Lured by love, Aussie falls into online trap

Reuters

CANBERRA — An Australian farmer who was kidnapped and beaten in Mali after walking into an Internet bride scam has pleaded with people to be careful looking for online love.

South Australian farmer Des Gregor, 56, returned to Australia on Sunday night after being held hostage by machete-armed bandits in Africa for 12 days.

“I was tied, bound by the legs, and that was only probably for a couple of days because they knew that I was going to cooperate. There was always one bloke sleeping at the door, there was no way out,” Gregor told Australian media.

Love-struck Gregor arrived in Mali last month to meet his supposed fiancee, Natacha, whom he had “met” on the Internet, and collect a dowry of gold bars worth $100,000.

Instead, the wheat and sheep farmer was picked up at the airport in a car and driven to a single bedroom apartment in the capital, Bamako, which was full of armed men.

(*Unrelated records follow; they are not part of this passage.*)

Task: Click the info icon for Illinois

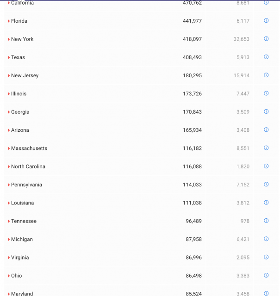Action: click(266, 93)
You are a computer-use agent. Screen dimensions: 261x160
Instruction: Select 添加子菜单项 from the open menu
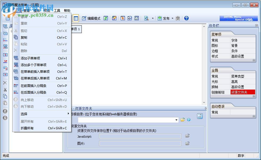pos(31,58)
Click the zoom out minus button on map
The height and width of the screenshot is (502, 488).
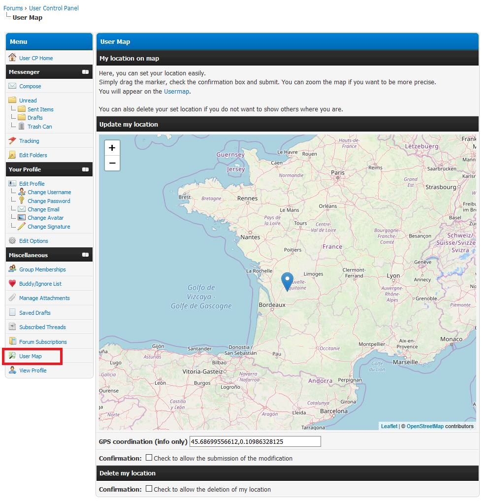pos(112,163)
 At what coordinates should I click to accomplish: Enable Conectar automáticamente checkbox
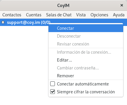coord(53,84)
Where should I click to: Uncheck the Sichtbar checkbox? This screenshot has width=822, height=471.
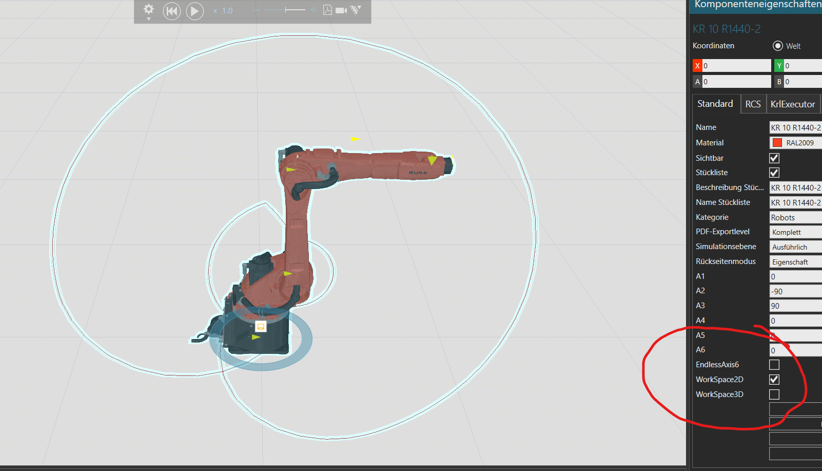click(x=774, y=158)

Gregor was told his limbs would be hacked off unless his family in Australia paid a $100,000 ransom.

The scam was only stopped and Gregor freed when Australian and Mali police in turn duped the kidnappers into letting Gregor enter the Canadian embassy in Bamako to collect the ransom.

Mali is one of the world's poorest countries, with a prolonged drought hitting the mainly farming and fishing-based economy. Most foreign tourists travel to the country to see the World Heritage-listed trading outpost of Timbuktu.

Gregor said he had no inkling before his arrival that he was a victim of a confidence trick and had now learnt his lesson.

“I reckon another couple of days and I wouldn't have returned,” he said, recounting “a good belting” he received with a machete during his ordeal.

Gregor warned others looking for love over the Internet to be careful.

“Make sure you check everything out 100 per cent,” he said.

Brother Phil said Des had been “absolutely blinded” by love and did not see the scam coming.

“You see this in a movie, you read about it in a book. It happens to someone else, not you. But it does,” he said.

“I really hope that the message gets out to people that they look after their family and if anyone talks about Internet relationships, that they can be open and share the mail with them to get an objective opinion.”

Source

Our comments in the Globe and Mail

August 14, 2007

Ottawa Mens Centre.com, from Ottawa, Canada wrote:

The danger of being ripped off starts at home, not in Africa. Our dysfunctional family court system encourages billions of dollars of fraud that could otherwise be spent of the education of children. The primary cause is parliament's failure to legislate a legal presumption of equal parenting after divorce. Currently around 75% of all marriages are terminated by women because they can obtain a "financial advantage" by getting rid of the man. That's one reason why there are so many men looking on line for spouse. If they were a sucker once, they often look all frequently like they are wearing a sign on them with the word "sucker" in bold print, a sign that's visible even in a few sentences of an on line profile. These same men are generally targeted by a second woman hell bent on doing the same thing. The only problem is it destroys men's desire and financial ability to have children and that's causing a negative population growth that threatens Canada's future.